### TEXT TO READ ###

Sir Gawain | Jan 21, 2005 06:31 PM

The Cerny kohout restaurant, reviewed here enthusiastically two years ago by Mark, has finally (after more than a year's hiatus) found a new location in the center of Prague and is again open for business: www.cernykohout.cz

Disclosure: I have eaten at the previous location several times and have gotten to know the owners somewhat - but am in no way obligated to them or "need to" keep them afloat. I just think their restaurant deserves attention, though it's by no means perfect.

Since this subject is dear to my heart, allow me to elaborate on why I think Cerny kohout is such a big deal.

The chef/owner, Vojtech Petrik, is trained in classic French technique but firmly dedicated to bringing the flavors of Czech cooking to new levels, and he is, sadly, almost alone in this effort in Prague. In a place like Vienna or Berlin he wouldn't be so exceptional, but Prague restaurants (and their patrons) have a problem with "fancy Czech" food. Either they cook its basic, classic version - which is fine but tastes basically the same everywhere; these are the same few recipes every Czech cookbook has - or they try to "upgrade" the recipes in the same few predictable ways: using a grilled steak for svickova (kills the dish, wastes the steak), using red wine reductions for venison, putting red wine and chestnuts in the cabbage (good if not authentic), fancifying the strudel with armagnac... you get the drift. But nobody has the guts to do anything a bit more daring or creative than that, and I am bored to TEARS with the same-old, same-old dishes in all the upscale spots.

### DATA PROVIDED ###

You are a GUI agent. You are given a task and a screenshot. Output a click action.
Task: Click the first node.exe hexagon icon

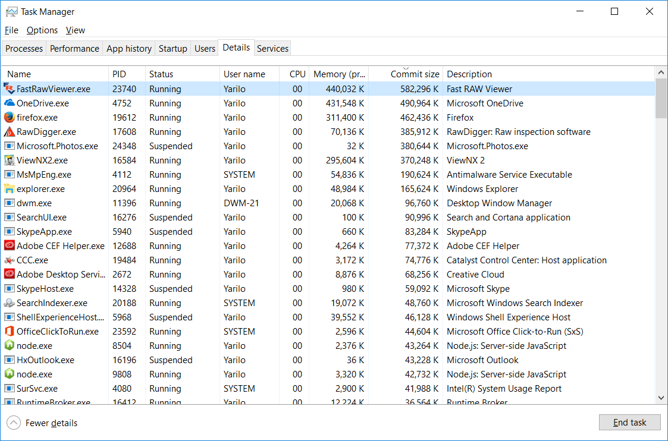coord(10,346)
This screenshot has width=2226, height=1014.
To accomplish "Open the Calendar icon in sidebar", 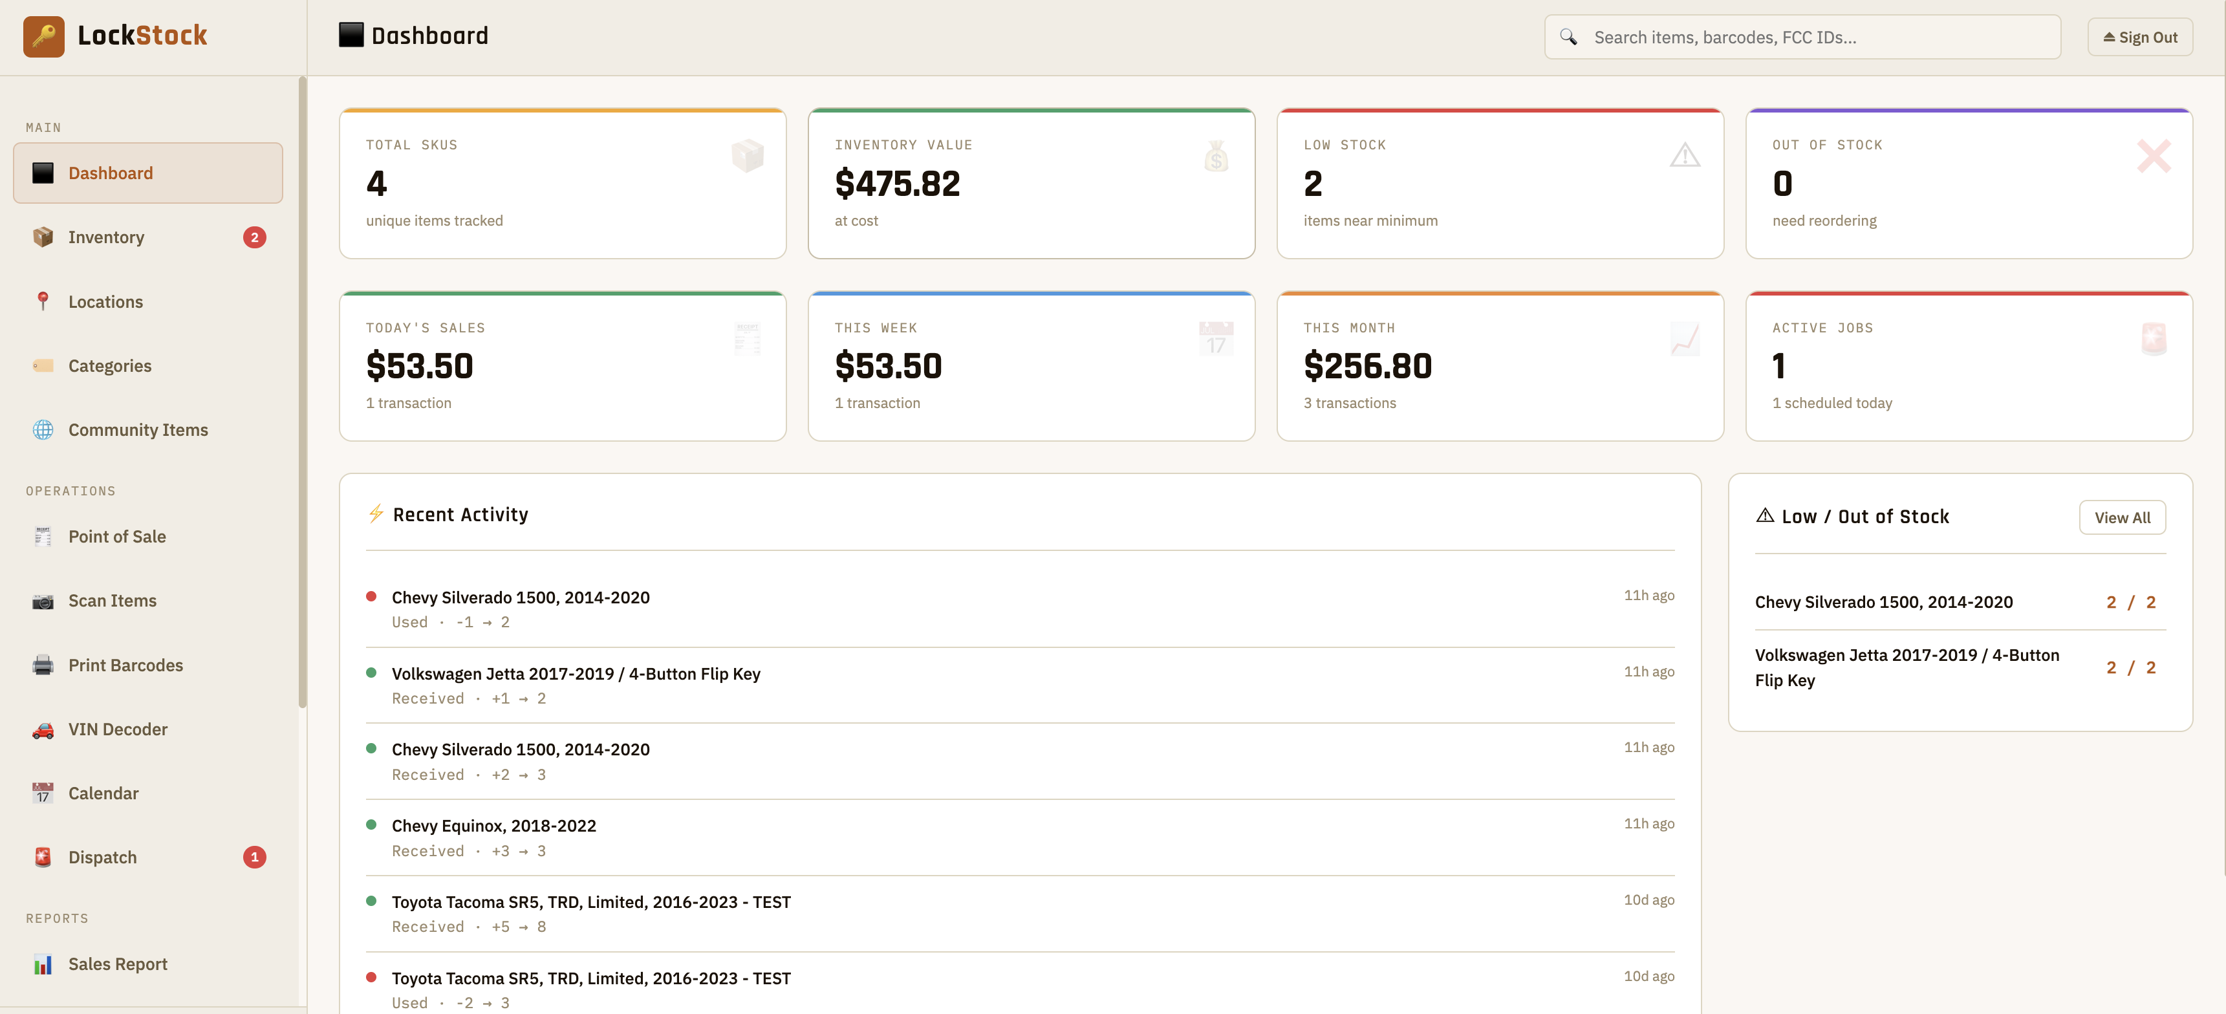I will coord(42,793).
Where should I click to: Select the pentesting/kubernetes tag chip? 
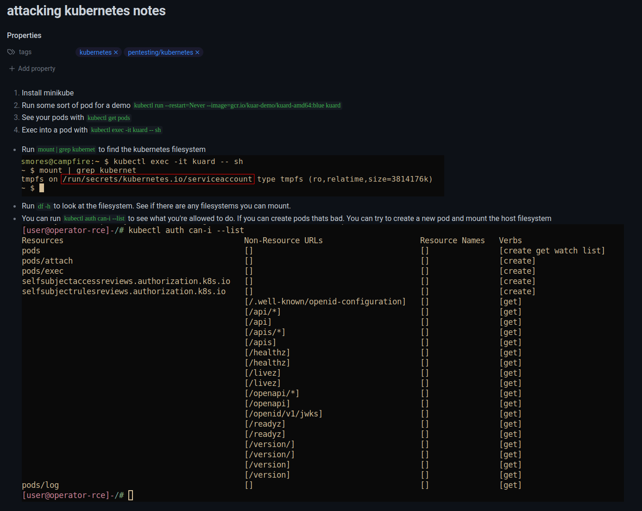pyautogui.click(x=160, y=52)
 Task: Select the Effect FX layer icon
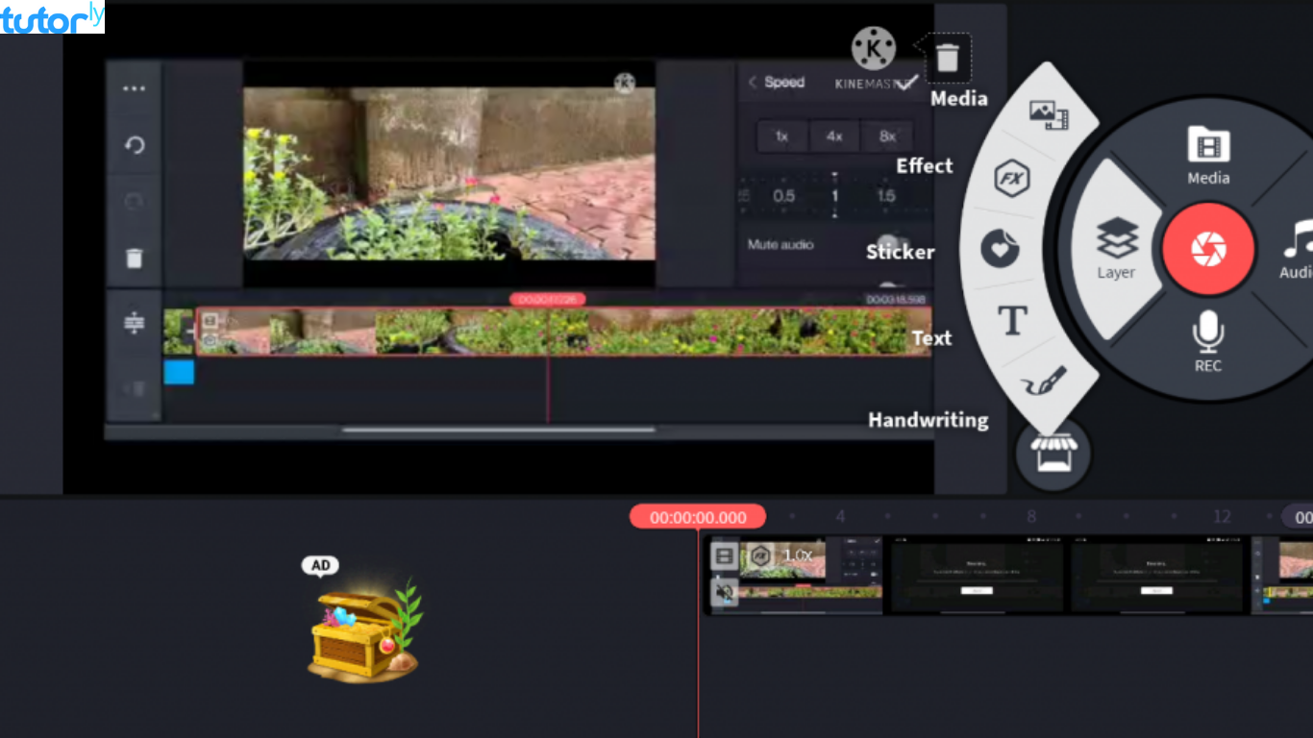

###

| SET EXERCISE 1 |
Give everything in the records from the line containing "Where should I" down to the end of the records as a Markdown table with the columns Row and Line, skipping blank lines and leaving out the pictures.
| SET EXERCISE 2 |
Carry the Cerny kohout review forward from where it stops.

| REPLY 1 |
| Row | Line |
|---|---|
| 1 | Where should I click to: Select the pentesting/kubernetes tag chip?  |
| 2 | pyautogui.click(x=160, y=52) |
| 3 |  Task: Select the Effect FX layer icon |

| REPLY 2 |
But it's tough: Locals don't go for fancy Czech food ("I can have that at home") and visitors are mostly content with the same four or five fancified Czech dishes every upscale restaurant offers, or with the more everyday renditions thereof before they move on to more cosmopolitan options. (There's a gazillion Italian, Mediterranean, Asian-fusion, seafood, quasi-Tex-Mex (bizarrelly a huge hit with Czechs), and every other type of non-Czech restaurant in Prague. Most of the high-end restaurants are French, Italian or "international")

Cerny kohout, plus the newly-opened, unfortunately-named Czechouse (eek) at the Hilton hotel, are the only Prague restaurants I know of that consciously rise to the challenge of CAN YOU DO SOMETHING CREATIVE WITH CZECH FOOD? Can it be more than roast duck, dumplings, cabbage, goulash, schnitzel, roast pork and beer?????

Chef Petrik is so restless he can't bear to keep the same menu for more than a month (although he'll have to; in the old place he changed it every month). He digs through old cookbooks and constantly develops new recipes and sources unique local and seasonal ingredients; he also bakes, makes sausages, liqueurs...

I didn't have time to eat at the restaurant during my visit a week ago but will in February. My best-ever meal in Prague (and I've had many) was his 2003 Easter tasting menu, which I have kept and will reproduce here, just to give you and idea of what you might expect:

Lightly roasted zander [a type of freshwaters fish similar to pike] fillet with carrot gallantine filled with trout tartare and spring vegetables, served on celeriac-pumpkin sauté

Spring cream of herbs soup with yolk quenelles, young nettle leaves and croutons

Boneless kid roasted with garlic and wild carraway, combined with a fried lamb chop in a herb crust, served with Easter pudding and sautéed spinach

Sweet Easter bread with walnuts and chocolate baked in a timbale, served with dandelion-honey sauce and a quenelle of walnut ice cream.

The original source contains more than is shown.